Assignment → The lines from the one holding "Select 日志记录 in the category tree" to the end of the records below, exactly as written, are the only thing to return.

Stored items from a collection →
____________

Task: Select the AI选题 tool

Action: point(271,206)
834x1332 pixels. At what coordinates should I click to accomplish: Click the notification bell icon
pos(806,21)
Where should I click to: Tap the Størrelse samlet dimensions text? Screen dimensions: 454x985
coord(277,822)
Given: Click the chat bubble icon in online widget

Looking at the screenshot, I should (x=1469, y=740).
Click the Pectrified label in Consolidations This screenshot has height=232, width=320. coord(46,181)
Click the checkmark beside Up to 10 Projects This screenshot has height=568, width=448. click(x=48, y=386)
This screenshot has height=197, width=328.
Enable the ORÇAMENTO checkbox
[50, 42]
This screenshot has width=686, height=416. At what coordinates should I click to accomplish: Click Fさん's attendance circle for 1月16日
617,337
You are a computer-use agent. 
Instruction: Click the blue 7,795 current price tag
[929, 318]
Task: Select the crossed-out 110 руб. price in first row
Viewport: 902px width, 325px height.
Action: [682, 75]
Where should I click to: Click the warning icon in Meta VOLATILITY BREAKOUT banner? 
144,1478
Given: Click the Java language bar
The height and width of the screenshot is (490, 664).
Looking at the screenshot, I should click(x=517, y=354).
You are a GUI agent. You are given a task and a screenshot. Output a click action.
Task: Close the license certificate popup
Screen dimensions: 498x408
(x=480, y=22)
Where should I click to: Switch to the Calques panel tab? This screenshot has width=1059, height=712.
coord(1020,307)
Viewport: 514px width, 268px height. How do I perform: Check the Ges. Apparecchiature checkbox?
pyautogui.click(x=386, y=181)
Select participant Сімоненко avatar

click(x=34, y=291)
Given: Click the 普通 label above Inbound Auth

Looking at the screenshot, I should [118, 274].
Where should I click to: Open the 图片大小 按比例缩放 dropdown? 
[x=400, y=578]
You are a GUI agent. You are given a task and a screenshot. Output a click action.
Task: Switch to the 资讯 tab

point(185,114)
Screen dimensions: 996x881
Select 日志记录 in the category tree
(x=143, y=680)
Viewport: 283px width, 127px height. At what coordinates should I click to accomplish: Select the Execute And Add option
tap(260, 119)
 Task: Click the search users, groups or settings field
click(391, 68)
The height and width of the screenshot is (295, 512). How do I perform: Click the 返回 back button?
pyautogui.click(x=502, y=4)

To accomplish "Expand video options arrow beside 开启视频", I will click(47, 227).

____________

Exercise response →
Select 日志记录 in the category tree
(x=143, y=680)
Viewport: 283px width, 127px height. At what coordinates should I click to accomplish: Select the Execute And Add option
tap(260, 119)
 Task: Click the search users, groups or settings field
click(391, 68)
The height and width of the screenshot is (295, 512). How do I perform: Click the 返回 back button?
pyautogui.click(x=502, y=4)

To accomplish "Expand video options arrow beside 开启视频", I will click(47, 227).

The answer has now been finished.